CRISLA uses continuous wave (CW) lasers instead of the pulsed lasers used in other methods. In uranium enrichment, the gas has to be cold so that the two isotopes become distinct in their absorption bands. In order to chill the gas without condensing it, the gas is adiabatically expanded, which is when it goes through a supersonic nozzle similar to an aerosol can. The velocity of the expanded gas is up to 700 miles per hour. When the gas moves at this speed, a pulse laser only hits a fraction of the gas. In contrast, a CW laser is always on, hitting all of the gas.
In addition to a different laser method, CRISLA also uses a different harvesting method.
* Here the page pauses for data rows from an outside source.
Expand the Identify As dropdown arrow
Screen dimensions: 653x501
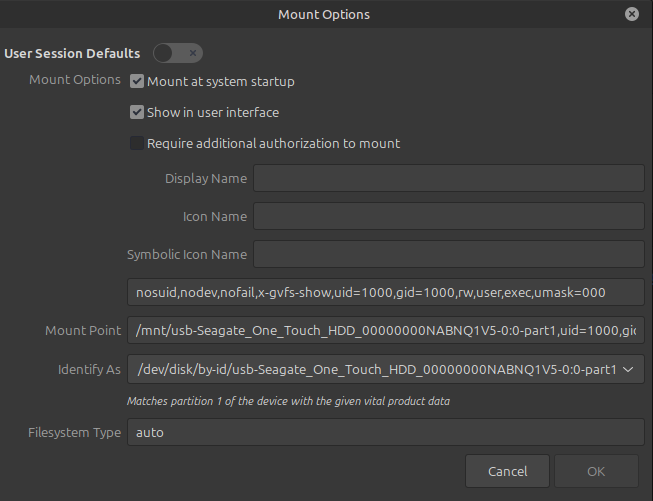628,370
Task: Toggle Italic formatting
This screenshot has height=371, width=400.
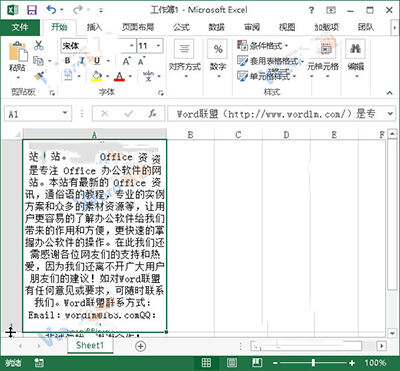Action: [x=82, y=61]
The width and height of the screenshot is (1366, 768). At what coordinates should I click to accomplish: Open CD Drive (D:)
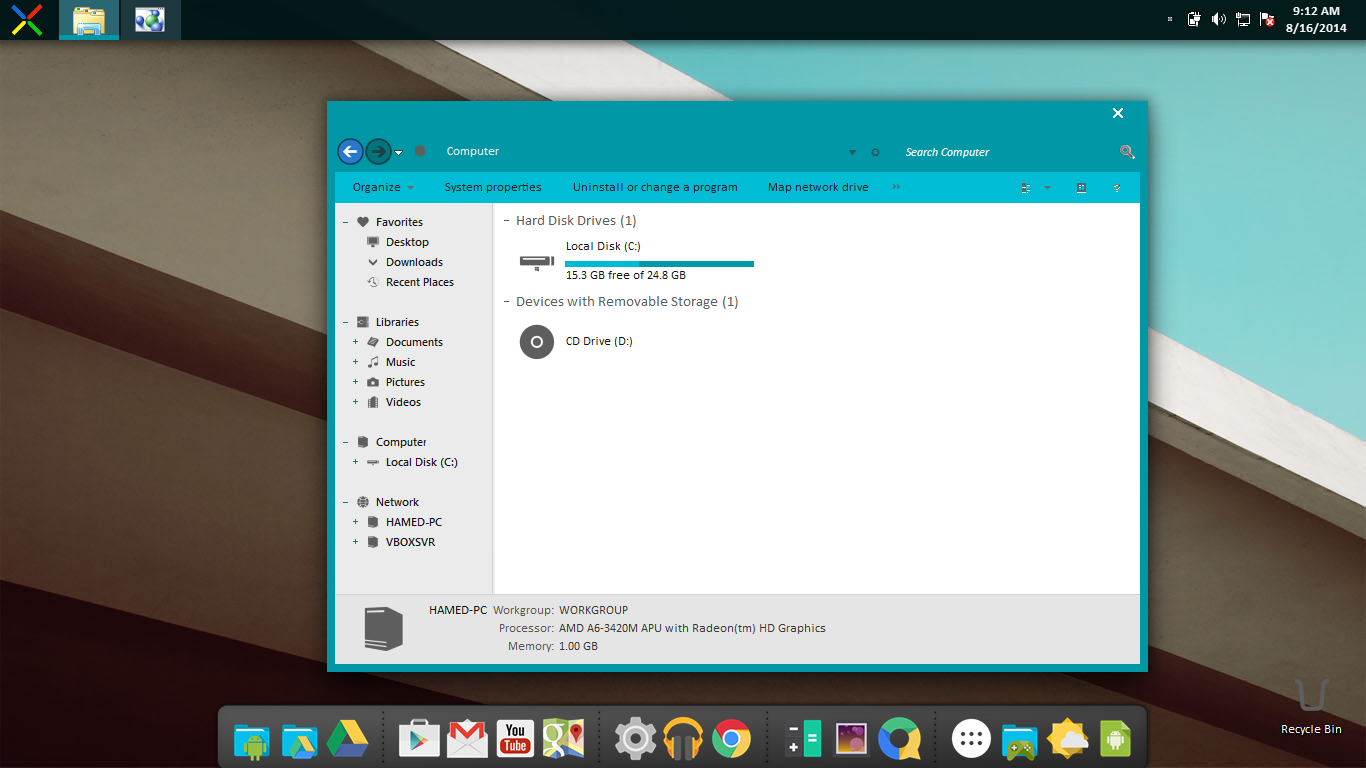(599, 342)
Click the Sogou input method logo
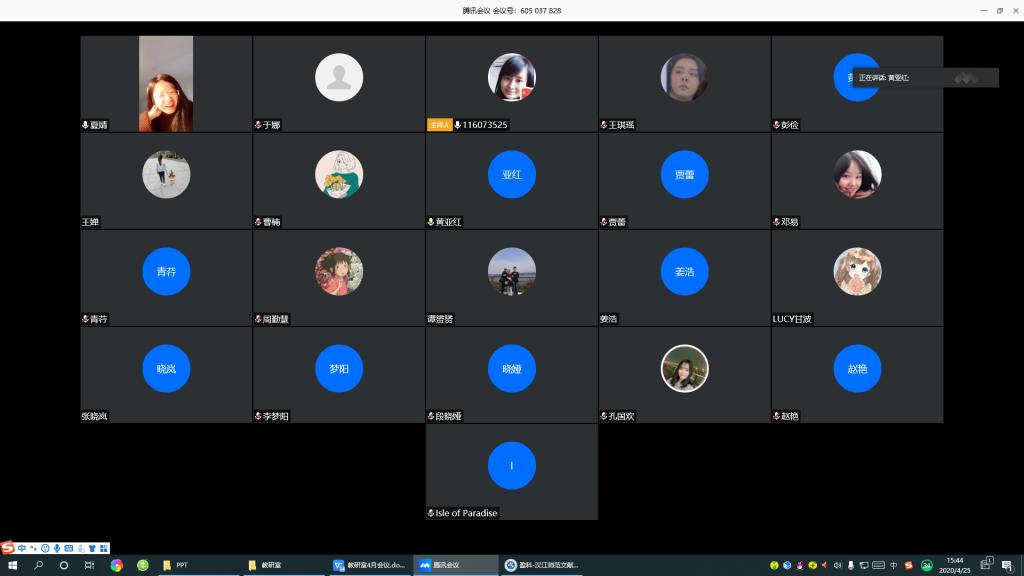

Instead of batch harvesting, which requires the system to constantly start and stop, CRISLA uses continuous harvesting. This increases the efficiency of the enrichment process.
CRISLA can enrich uranium from its natural state, 0.7% uranium-235, to 5% in one step. With a centrifuge, that level of enrichment takes dozens of steps, Liebenberg explained. In two steps, the method can enrich uranium up to 20%, which is required for advanced reactors and microreactors.
The roadmap to commercialization
LIS Technologies has a four-phase roadmap to commercialize CRISLA. The first step is getting back to baseline, Liebenberg said. The company aims to repeat the results from the 1990s and to optimize the enrichment process. Simultaneously, phase two is to scale the process and demonstrate that the process works at an industrial scale. For this phase, the company is building its own next-generation lasers, Liebenberg said.
Phases one and two will take the company through 2028 at its test demonstration facility in Oak Ridge, Tennessee. Phases three and four move into commercialization. The first step was to find a site for a commercial facility, for which the company bought an island in Oak Ridge. The next steps are to prepare the site and to start the license application. By 2028, LIS Technologies will have the necessary license and facility to start phase four, which is production. By December 2029, the company will be ready for the pilot plan, and it will have a full production facility of 5 million SWU per year by the end of 2032, Liebenberg said.
“We will be the first company in the world to commercialize this in the next few years. We are the only U.S.-origin laser enrichment technology that exists,” said Liebenberg.